CONSIGNES:
1 > D'après le texte sur les travaux, dans quelle coopérative de logements vit Marie-Claude Pratte ?
2 > Énumérez tous les types de travaux dont parle Mme Pratte dans le texte sur les travaux.

TEXTE DE L'EXERCICE:
En tout cas, Marie-Claude Pratte, qui vit dans la coopérative de logements Radar, à l'angle de la rue Champlain et du boulevard René-Lévesque, a le sentiment d'avoir été très mal préparée à ce projet. La femme est au bord de l'épuisement après plusieurs nuits blanches à endurer les travaux.

«On a vécu les travaux d'infrastructures et d'asphaltage pendant cinq semaines en mai et juin, et voilà que tout cela est recommencé depuis deux semaines pour l'installation des murets et des grilles. Les équipes de jour et de nuit se relayent sans arrêt. On ne dort plus la nuit. C'est effrayant, monsieur.»

Mme Pratte est entrée en contact avec l'entourage du maire. Un adjoint l'a rappelée. «On tente de nous rassurer, mais sans succès. J'ai vu une maman, en pleine nuit, sortir en jaquette pour parler aux ouvriers. Ses enfants pleuraient. Des résidants veulent déménager. On est à boutte des nerfs. C'est rendu que les locataires se chicanent entre eux.»

DONNÉES FOURNIES:
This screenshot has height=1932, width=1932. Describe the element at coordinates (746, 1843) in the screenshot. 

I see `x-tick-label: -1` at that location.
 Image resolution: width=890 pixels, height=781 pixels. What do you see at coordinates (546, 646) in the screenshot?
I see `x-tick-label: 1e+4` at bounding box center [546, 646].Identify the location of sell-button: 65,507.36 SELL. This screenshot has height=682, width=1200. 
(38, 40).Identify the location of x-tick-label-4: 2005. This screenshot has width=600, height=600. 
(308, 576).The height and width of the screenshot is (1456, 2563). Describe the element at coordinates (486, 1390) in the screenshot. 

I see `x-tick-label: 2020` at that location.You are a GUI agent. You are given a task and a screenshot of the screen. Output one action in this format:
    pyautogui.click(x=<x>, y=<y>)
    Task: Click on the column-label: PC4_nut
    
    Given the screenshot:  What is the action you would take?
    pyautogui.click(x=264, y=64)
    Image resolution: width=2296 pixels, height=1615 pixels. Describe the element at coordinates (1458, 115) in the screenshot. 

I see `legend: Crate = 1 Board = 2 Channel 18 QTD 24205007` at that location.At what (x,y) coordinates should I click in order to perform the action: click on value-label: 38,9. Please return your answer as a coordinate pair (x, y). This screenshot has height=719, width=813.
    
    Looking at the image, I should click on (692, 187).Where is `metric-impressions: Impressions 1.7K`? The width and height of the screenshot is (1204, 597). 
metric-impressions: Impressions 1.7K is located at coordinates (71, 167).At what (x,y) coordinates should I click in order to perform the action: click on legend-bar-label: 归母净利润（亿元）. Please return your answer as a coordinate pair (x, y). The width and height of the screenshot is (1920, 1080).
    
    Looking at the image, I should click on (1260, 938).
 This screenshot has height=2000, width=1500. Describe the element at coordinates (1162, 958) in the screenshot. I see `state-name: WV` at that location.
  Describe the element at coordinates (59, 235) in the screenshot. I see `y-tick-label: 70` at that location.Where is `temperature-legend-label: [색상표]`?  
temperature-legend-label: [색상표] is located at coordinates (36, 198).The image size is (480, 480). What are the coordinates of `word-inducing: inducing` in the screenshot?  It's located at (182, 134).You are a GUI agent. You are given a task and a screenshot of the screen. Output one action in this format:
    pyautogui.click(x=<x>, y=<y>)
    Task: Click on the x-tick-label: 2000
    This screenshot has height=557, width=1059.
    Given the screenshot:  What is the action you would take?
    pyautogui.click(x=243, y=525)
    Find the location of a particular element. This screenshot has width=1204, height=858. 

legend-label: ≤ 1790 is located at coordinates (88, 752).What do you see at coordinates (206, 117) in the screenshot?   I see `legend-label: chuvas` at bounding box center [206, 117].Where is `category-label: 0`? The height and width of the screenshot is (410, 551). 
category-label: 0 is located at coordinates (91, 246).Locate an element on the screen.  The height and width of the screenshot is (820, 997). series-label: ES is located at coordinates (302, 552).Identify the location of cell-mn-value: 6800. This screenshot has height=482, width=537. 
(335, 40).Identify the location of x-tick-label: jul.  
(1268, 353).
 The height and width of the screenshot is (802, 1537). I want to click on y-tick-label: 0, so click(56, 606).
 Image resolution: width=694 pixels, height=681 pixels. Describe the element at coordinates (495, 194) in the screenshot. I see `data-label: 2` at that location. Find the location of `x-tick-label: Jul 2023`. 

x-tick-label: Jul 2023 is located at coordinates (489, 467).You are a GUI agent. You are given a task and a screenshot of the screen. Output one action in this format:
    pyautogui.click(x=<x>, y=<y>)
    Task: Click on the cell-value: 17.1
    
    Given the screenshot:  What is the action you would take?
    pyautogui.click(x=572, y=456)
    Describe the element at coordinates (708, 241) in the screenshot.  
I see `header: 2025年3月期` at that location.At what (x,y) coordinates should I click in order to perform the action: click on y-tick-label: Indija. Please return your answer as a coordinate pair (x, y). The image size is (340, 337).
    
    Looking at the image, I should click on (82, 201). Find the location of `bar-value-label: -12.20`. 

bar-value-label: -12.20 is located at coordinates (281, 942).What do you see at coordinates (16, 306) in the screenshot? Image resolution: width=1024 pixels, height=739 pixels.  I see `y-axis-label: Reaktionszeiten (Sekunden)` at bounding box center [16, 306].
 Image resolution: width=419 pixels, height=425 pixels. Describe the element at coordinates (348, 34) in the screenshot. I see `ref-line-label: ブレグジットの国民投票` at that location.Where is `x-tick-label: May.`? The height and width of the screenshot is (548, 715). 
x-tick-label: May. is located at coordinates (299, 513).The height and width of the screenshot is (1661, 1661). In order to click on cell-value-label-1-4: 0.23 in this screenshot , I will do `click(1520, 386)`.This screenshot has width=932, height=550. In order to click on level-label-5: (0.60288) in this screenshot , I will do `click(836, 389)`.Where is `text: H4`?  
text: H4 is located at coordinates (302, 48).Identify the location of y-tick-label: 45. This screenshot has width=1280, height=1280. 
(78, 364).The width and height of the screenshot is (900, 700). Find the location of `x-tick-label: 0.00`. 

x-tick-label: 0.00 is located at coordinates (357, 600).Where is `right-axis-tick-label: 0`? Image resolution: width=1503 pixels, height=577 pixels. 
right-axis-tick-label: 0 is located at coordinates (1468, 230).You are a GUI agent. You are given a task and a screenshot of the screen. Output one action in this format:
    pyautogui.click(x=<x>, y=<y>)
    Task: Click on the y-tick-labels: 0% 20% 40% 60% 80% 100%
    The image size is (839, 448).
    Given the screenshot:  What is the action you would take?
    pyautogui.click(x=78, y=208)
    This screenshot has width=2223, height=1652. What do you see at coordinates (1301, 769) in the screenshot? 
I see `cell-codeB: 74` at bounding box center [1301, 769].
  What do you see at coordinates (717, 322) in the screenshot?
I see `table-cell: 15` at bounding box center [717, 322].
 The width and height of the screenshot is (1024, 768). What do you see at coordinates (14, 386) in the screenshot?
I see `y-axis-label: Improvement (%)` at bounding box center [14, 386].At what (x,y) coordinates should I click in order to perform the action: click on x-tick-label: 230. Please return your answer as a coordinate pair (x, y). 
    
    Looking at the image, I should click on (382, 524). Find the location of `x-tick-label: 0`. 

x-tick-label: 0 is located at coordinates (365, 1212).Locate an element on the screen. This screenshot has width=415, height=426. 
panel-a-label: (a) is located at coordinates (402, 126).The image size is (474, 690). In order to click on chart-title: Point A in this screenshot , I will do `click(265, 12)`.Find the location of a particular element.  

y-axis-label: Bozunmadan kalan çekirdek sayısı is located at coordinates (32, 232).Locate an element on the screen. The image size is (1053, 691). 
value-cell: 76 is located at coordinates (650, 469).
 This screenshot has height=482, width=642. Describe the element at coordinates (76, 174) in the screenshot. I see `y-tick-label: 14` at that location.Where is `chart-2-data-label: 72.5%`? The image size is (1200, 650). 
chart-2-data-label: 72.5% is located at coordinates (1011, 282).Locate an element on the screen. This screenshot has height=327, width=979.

RÉPONSES:
1 > Dans la coopérative de logements Radar, à l'angle de la rue Champlain et du boulevard René-Lévesque.

2 >
- Les travaux d'infrastructures
- L'asphaltage
- L'installation des murets
- L'installation des grilles